Distributed systems are hard, there no doubt about that. One of the major problems is what to do when a node is unhealthy and can be affecting performance of the overall cluster. Fail hard, fail fast is distributed system principle but how do you go about detecting an issue before even a failure occurs? AOS 4.5.3, 4.6.2 and 4.7 will includes the Nutanix implementation of degraded node detection and isolation. A bad performing hardware component or network issue can be a death of thousands cuts versus a failure which is pretty cut and dry. If a remote CVM is not performing well it can affect the acknowledgement of writes coming from other hosts and other factors may affect performance like:
* Significant network bandwidth reduction
* Network packet drops
* CPU Soft lockups
* Partially bad disks
* Hardware issues
The list of issues can even be unknown so Nutanix Engineering has come with a score systems that uses votes to make sure everything can be compared.
Services running on each node of the cluster will publish scores/votes for services running on other nodes. Peer health scores will be computed based on various metrics like RPC latency, RPC failures/timeouts, Network latency etc. If services running on one node are consistently receiving bad scores for large period (~10 mins), then other peers will convict that node as degraded node.

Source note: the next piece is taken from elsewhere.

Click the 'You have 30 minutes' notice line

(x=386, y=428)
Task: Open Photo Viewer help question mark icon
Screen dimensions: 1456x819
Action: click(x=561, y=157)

Walk, Crawl, Run – Degraded Node Expectations:
A node will not be marked as degraded if current cluster Fault Tolerance (FT) level is less than desired value. Upgrades and break fix actions will not be allowed while a node is in the degraded state. A node will only be marked as degraded if we get bad peer health scores for 10 minutes. In AOS 4.5.3, the first shipping AOS release to include this feature, the default settings are that degraded node logging will be enabled but degraded node action will be disabled. In AOS 4.7 and AOS 4.6.2 additional user controls will be provided to select an “action policy” for when a degraded node is detected. Options should include No Action, Reboot CVM or Shutdown Node). While the peers scoring is always on, the action is side is disabled for the first release as ultra conservative approach.
In AOS 4.5.3 if the degraded node action setting is enabled leadership of critical services will not be hosted on the degraded node. A degraded node will be put into maintenance mode and CVM will be rebooted. Services will not start on this CVM upon reboot. An Alert will be generated for degraded node.
In AOS 4.7 and AOS 4.6.2 additional user controls will be provided to select an “action policy” for when a degraded node is detected. Options should include No Action, Reboot CVM or Shutdown Node
To enable the degraded node action setting use the NCLI command:
nutanix@cvm:~$ ncli cluster edit-params disable-degraded-node-monitoring=false
The feature will further increase the availability and resilience for Nutanix customers. While top performance numbers grab the headlines, remember the first step is to have a running cluster.
AI for the control plane………… Maybe we’ll get out voted for our jobs!